August 27, 2011
First off, credit where due. This dish was strongly inspired by a recipe from one of our favorite cooking blogs, Closet Cooking. The changes I've made are minimal, and I wouldn't even claim they represent an improvement from Kevin's recipe. My version is simply a bit different from his. His is excellent as well, though. In addition to his recipe for Asparagus Gratin, Kevin's blog contains a lot of other great recipes, and if you haven't checked it out, you're missing lots of great stuff.
This is a fast and easy dish to make. For a few minutes effort, you get tender asparagus smothered in a rich, delicious cheese sauce. That's a pretty good trade, if you ask me, and I am certain you'll agree if you try this one out for yourself.
Asparagus Gratin (inspired by Closet Cooking)
yield - 2-3 servings
1 1/2 pounds asparagus, trimmed and cleaned, stem ends reserved
2 tablespoons butter
1 teaspoon minced garlic
2 tablespoons all-purpose flour
3/4 cup freshly-grated Parmigiano-Reggiano cheese
1/4 teaspoon freshly-ground black pepper
1 pinch table salt
Prepare oven for high broil, with the top oven rack placed about 6 inches from the heating element.
Bring two cups of water to boil in a large skillet. Add the reserved stem pieces from the ends of the asparagus. Reduce heat and simmer 5 minutes. Remove the stems from the water. Add the asparagus and simmer until just tender, about 2 minutes. Transfer the asparagus from the skillet to a baking dish. Reserve one cup of the water from the skillet.

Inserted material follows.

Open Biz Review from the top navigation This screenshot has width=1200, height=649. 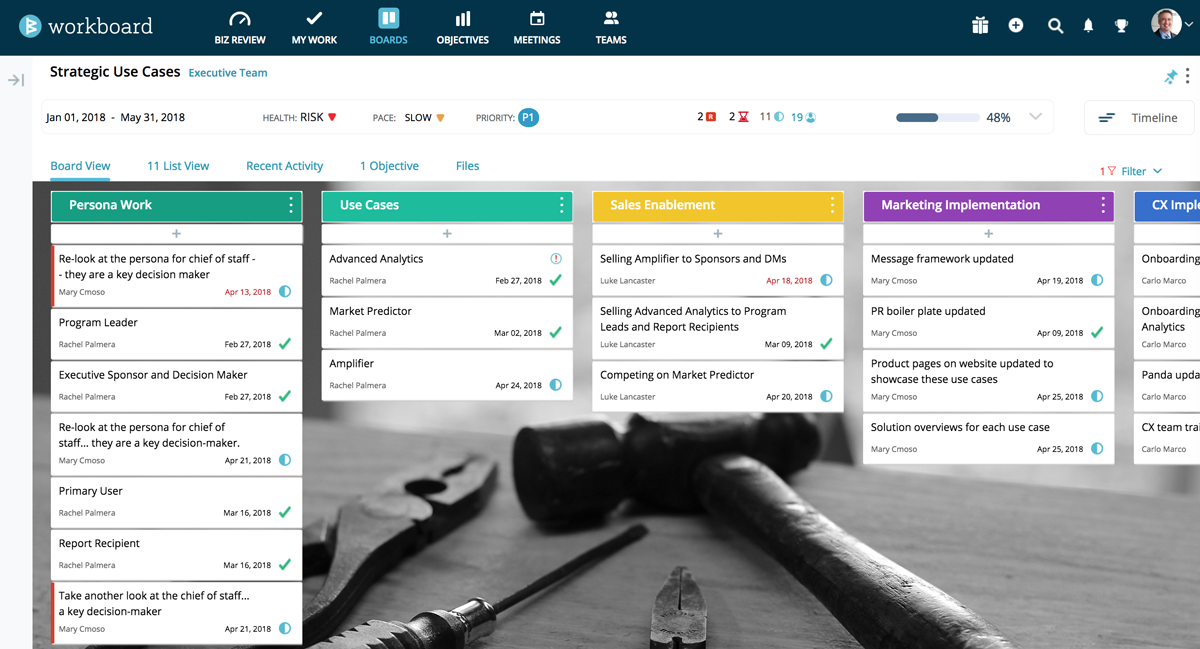click(x=240, y=28)
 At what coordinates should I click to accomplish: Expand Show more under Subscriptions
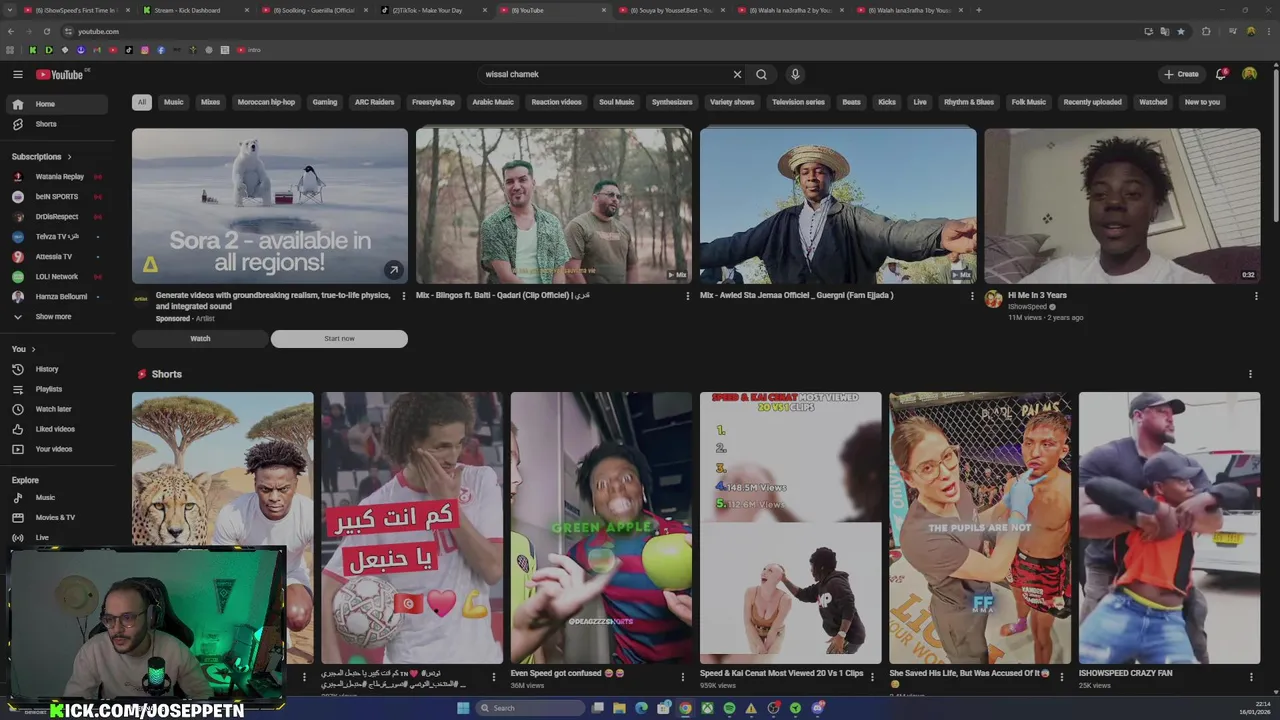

Add the butter to a medium saucepan over medium heat. Cook it until it starts to turn a light brown. Stir in the garlic and flour and cook, stirring constantly, until the flour turns a light golden brown. Add the reserved asparagus water and cook, stirring, until it thickens. Stir in 1/2 cup of the cheese, pepper and salt.
Pour the mixture over the asparagus in the baking dish. Sprinkle with the remaining cheese, then put the baking dish in the oven and broil until the cheese has melted and turned golden-brown, about 4 minutes (but watch carefully). Remove from the oven and serve immediately.